Fifty dollars a month.
Back then it was a lot of money,
added to base pay, and
sent home to wife and baby boy.
So Wayne Gross Kleven
joined the paratroopers,
even though he was afraid of heights,
and dying
to go home,
to sway under silk canopy to Corrigidor.
Wayne made it back,
lived to see his grandkids grow,
never said much about the war.
He died at home encircled.
Last week, Wayne Douglas Kleven,
flew to Hawaii with his dad,
who was once that baby boy.
Tomorrow they will parasail
over Pacific waters
beneath a bright canopy
for thirty seven dollars each.
Wisdom Blonde
When she was sixty-one and young,
she colored her hair a cranberry red
not seen in nature’s hews.
Ruby fire made her dance, so she
colored her roots for the next six years,
flamboyant in her favor.
Dishwater blonde is the taunting
name for the shade she hid with dye.
A mousy dun, both drab and drear,
fit for a girl who is going nowhere.
Red was more of a match.
Down in the root, her color changed.
She almost did not notice. But,
curious, she let it grow. It came out
pretty, silky and fine, more blonde than
white (she swears), as good as red, as bright,
Some gift of time, bizarre, embraced,
“It’s great,” she preens, “I never color.”
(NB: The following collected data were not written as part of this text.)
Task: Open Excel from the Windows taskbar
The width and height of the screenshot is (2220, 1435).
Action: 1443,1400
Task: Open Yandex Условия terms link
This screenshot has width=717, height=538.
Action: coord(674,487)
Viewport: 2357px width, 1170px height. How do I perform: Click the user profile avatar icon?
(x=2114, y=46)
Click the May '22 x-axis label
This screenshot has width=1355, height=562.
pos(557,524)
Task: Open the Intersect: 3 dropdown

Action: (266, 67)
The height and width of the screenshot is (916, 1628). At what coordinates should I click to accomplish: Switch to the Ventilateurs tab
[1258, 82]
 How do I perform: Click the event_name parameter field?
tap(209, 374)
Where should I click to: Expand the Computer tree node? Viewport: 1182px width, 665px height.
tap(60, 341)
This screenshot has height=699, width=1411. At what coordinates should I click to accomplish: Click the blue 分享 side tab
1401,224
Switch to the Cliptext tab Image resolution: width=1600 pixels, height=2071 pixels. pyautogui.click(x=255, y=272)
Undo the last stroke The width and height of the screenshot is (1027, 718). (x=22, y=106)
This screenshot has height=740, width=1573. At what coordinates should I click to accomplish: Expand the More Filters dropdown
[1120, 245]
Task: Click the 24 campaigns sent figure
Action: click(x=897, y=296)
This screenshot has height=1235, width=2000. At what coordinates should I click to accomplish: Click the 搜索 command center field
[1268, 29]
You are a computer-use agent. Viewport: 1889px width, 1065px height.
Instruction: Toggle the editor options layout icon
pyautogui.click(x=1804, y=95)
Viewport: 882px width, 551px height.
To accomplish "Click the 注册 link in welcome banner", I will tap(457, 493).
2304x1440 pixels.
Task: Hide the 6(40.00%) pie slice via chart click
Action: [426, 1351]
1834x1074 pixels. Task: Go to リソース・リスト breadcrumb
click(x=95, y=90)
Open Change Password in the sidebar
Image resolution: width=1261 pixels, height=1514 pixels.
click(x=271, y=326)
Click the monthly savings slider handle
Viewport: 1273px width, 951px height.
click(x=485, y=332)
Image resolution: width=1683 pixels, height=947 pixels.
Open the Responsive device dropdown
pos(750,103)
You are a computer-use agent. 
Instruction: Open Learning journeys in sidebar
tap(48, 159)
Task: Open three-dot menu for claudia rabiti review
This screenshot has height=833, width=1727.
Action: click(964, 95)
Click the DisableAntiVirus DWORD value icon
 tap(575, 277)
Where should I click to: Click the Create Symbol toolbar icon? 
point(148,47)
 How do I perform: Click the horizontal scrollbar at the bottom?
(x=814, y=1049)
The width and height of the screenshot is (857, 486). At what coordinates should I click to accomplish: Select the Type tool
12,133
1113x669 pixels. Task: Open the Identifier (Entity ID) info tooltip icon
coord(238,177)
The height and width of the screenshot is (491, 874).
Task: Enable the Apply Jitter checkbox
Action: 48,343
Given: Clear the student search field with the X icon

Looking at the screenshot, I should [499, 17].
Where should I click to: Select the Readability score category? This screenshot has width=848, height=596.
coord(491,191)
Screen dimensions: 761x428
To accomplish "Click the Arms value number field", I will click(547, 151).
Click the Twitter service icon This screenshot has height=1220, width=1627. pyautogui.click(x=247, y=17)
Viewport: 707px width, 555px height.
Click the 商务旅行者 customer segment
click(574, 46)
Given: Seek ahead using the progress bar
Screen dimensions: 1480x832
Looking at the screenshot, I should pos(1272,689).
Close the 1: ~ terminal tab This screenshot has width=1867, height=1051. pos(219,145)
What perplexes a girl with hair so swell
is the number that came with it.
“How in the world,” she demands
to the mirror, “did I get to be sixty-seven?”
Docx
You are all at computers, today.
Millions of you. Right now.
You are typing, reading and breathing.
Combined, your breath is a soft symphony,
a weather system, moist from a million mouths,
the huffpuff of industry, the tug of tidal sighs.
Rear ends on chairs.
A billon stenciled fannies, varied in heft and thrust,
each valued by someone.
At this moment sitting before screens:
Agonists, agents, old age artists,
screamers, Dadaists (there must be at least one),
Presbyterians, marauders,
Celts, people with one hand, people who type by blowing in a straw,
hunters and peckers, cocks and sox, novelists, florists, people
writing appeals to various bodies toward multiple ends.
Do we move simultaneously?
Leaning now. Moving the mouse. Pausing. Pursing lips. Cupping the chin.
Perfectly synchronous, not knowing how we coincide.
Oh, my loaves. Busy, bossy, loaves, are you, too, thinking of others
in this identical arrangement of flesh and thought,
amassed at this border ready to spill,
to roll like beans toward a wide green plain?
My communists, my colleagues, how is it that we shall never meet,
never know all of the other?
Huddled in the light. Intent on your business. Millions tapping codes.
In these dense moments I feel you there.
Clicking. Linking. Hitting reply. Entering.
~ Sandy Kleven
Sandra Kleven is the editor of Cirque literary journal. She is a poet, filmmaker and essayist. Her work has appeared in AQR, Oklahoma Review, Topic, Praxilla Stoneboat, f-zine and the UAP anthology, Cold Flashes. In 2012, two of her poems were nominated for the Push Cart Prize. She recently won the F’Air Words prize in poetry. Kleven has been awarded two Celebration Foundation grants. She has authored two children’s books, plus a collection of poems. Kleven holds an MFA in Creative Writing. Kleven claims affinity for Alaska, where she lives with her husband, and Washington State where she was born.
Love your stuff, Sandra –
Paid Up set my heart sailing this morning.
You're fabulous.
TH
Very cool! Looking forward to seeing you at the SCBWI meeting on Feb. 4! 🙂
Dear readers,
Please note that the funny formatting is just the nature of auto-blog. My chagrin settles if readers comprehend that the run-on lines were not intended.
Thanks, 49ers for posting my poems. Readers, thanks so much for your comments.
Auto-blog corrected!
Sandy great poems loved the hair one. Keep doing what your doing girl you are awesome!